La tenencia de una tercera copia de los autosomas pequeños, 13, 15, 18, 21 y 22 permiten que el individuo sobreviva por un tiempo que puede ser hasta adulto para los casos de los cromosomas 21 y 22, aunque la maduración del esqueleto resulta retrasada, de modo que generalmente los individuos son de poca estatura y pobre musculatura, y siempre presentan retraso mental. Si son trisómicos para los cromosomas 13, 15, o 18 el desarrollo se ve severamente afectado y normalmente solo sobreviven unos meses. Un caso particular de trisomía es el síndrome de Down en el que el individuo tiene una tercera copia del cromosoma 21.
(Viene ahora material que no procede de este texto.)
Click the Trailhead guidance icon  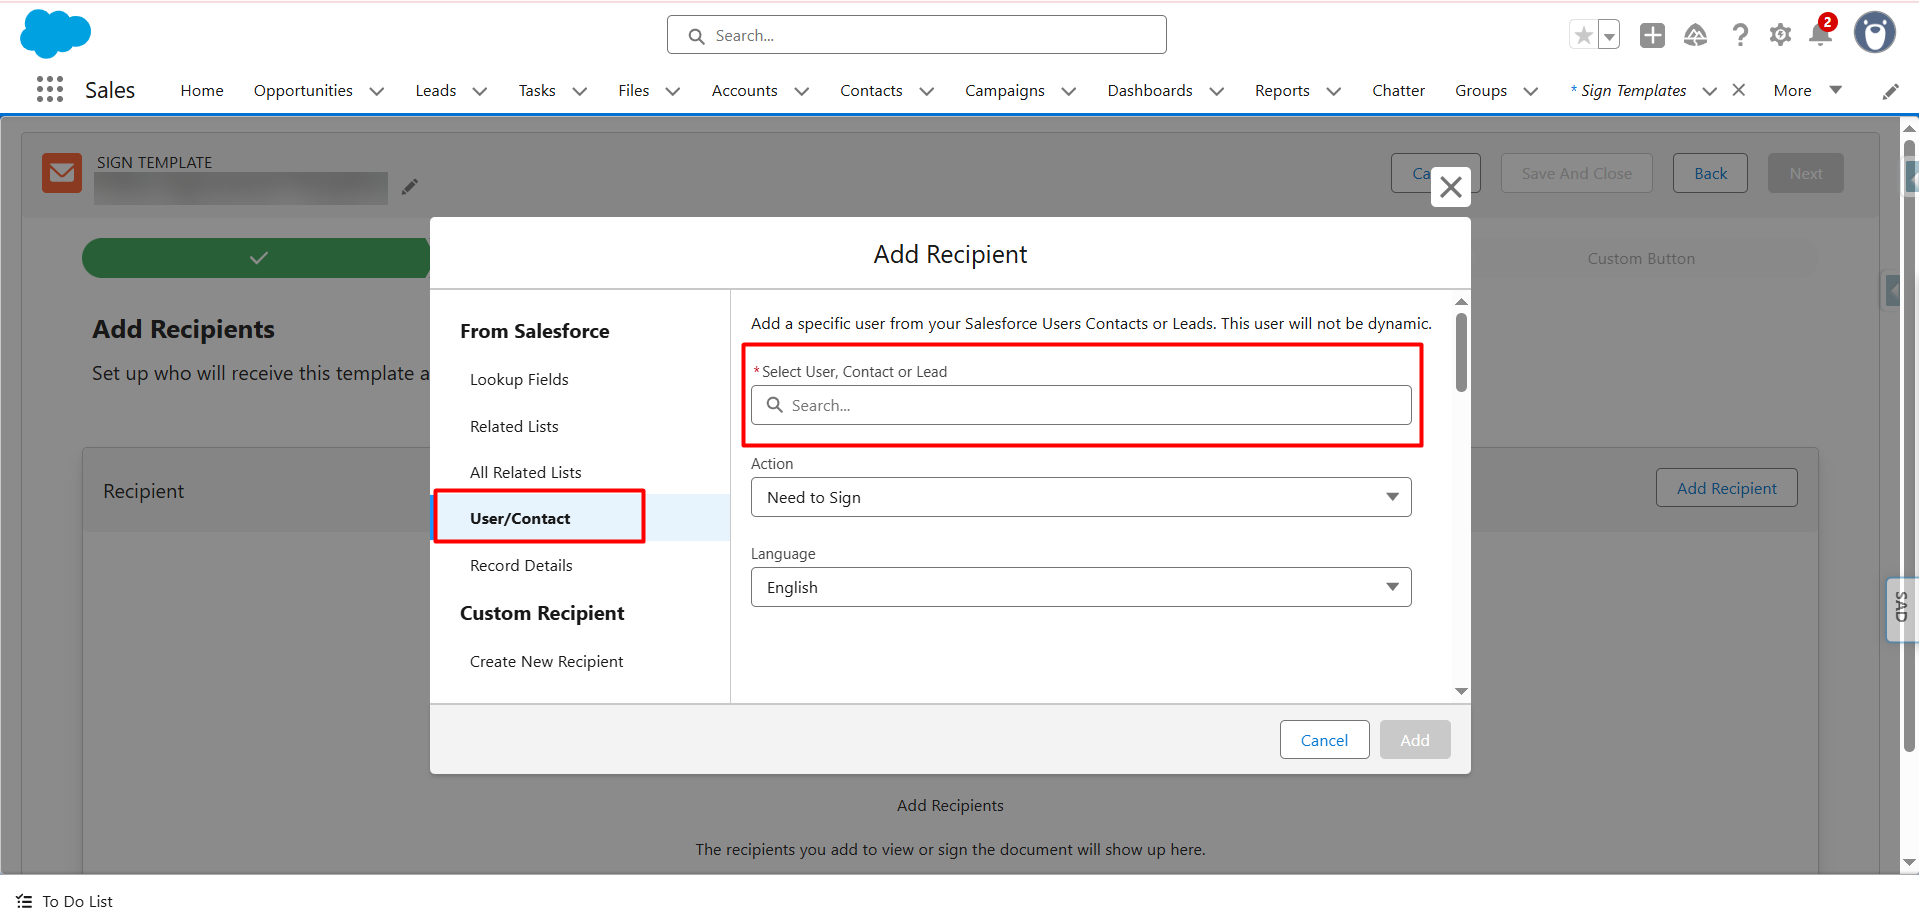[x=1695, y=36]
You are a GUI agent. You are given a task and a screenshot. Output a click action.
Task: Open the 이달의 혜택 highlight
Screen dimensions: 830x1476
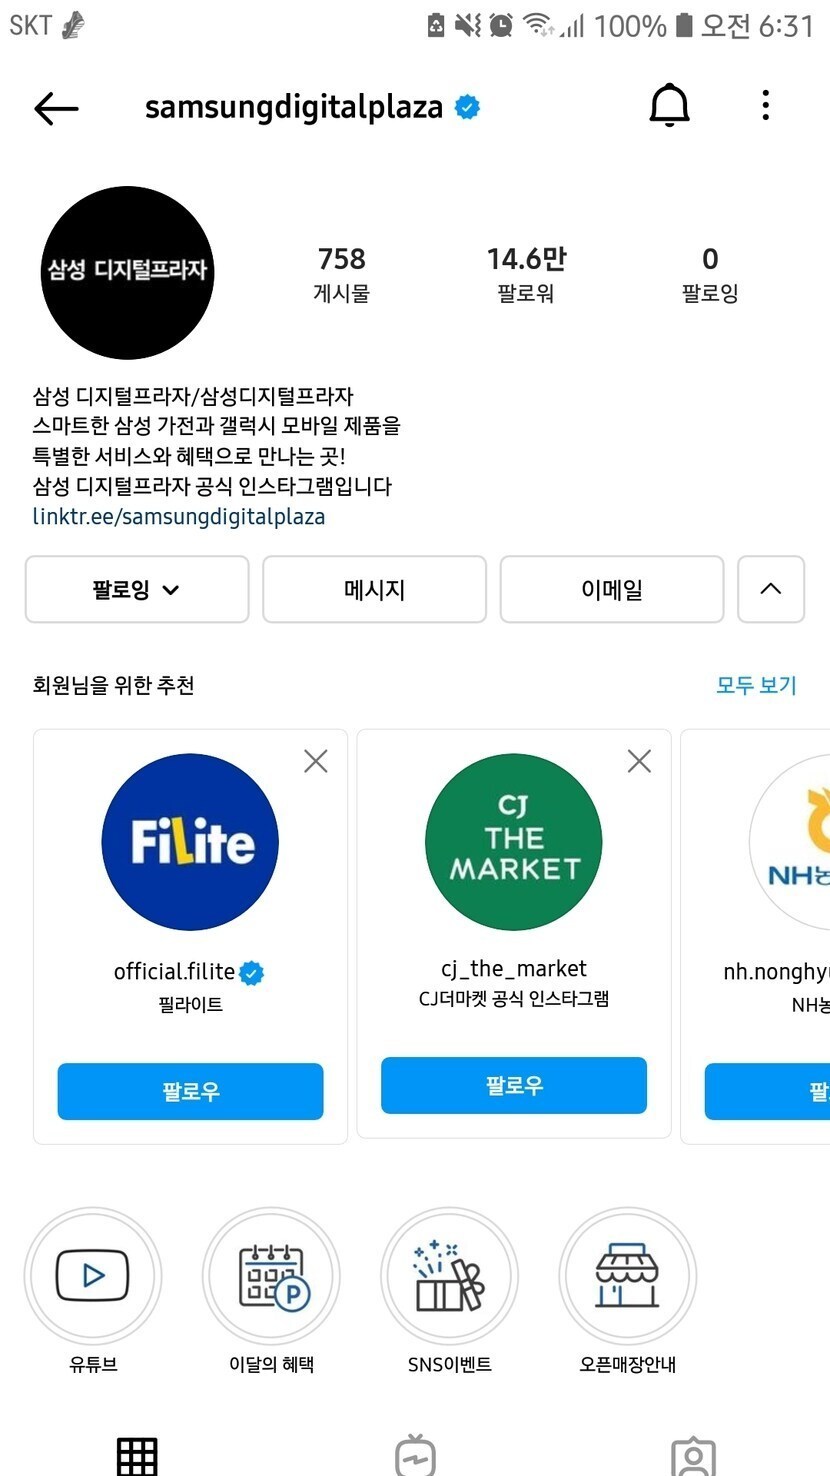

De la misma forma que sucede con los cromosomas autosómicos puede suceder con los cromosomas sexuales, veamos cada caso:

El cromosoma X

Cuando no se produce la separación de los cromosomas X durante la meiosis, algunos de los gametos tienen ambos cromosomas X y por tanto son gametos XX. Los otros gametos que nacen de tal defecto en el proceso no tienen cromosoma sexual y se designan como "O". ¿Cómo pueden combinarse esos gametos "defectuosos" durante la fertilización?

1.- Cuando un gameto XX se combina con otro X el resultado es un cigoto XXX que se desarrolla como hembra con un cromosoma X funcional y dos cuerpos de Barr. Comúnmente es una persona normal excepto que es estéril.

2.- Si el gameto XX se combina con un gameto Y el resultado es más trágico (síndrome de Klineferter). El cigoto XXY se desarrolla como varón estéril que tiene muchas características corporales femeninas y, en algunos casos, capacidad mental disminuida.

3.- Para el caso de la unión del gameto O con un gameto Y el cigoto resultante OY no es realizable ya que el desarrollo del gameto humano no es posible si falta el cromosoma X.

4.- Por su parte si el gameto O se funde con uno X el cigoto XO se desarrolla como una hembra estéril de baja estatura con el cuello palmeado? y cuyo órganos sexuales nunca maduran completamente durante la pubertad (síndrome de Turner).

El cromosoma Y

Cuando no se separan en la meiosis los cromosomas Y se producen gametos YY. La unión del gameto YY con el gameto X resulta en un cigoto XYY que se desarrolla en un varón de apariencia normal y fértil (Síndrome de Jacob).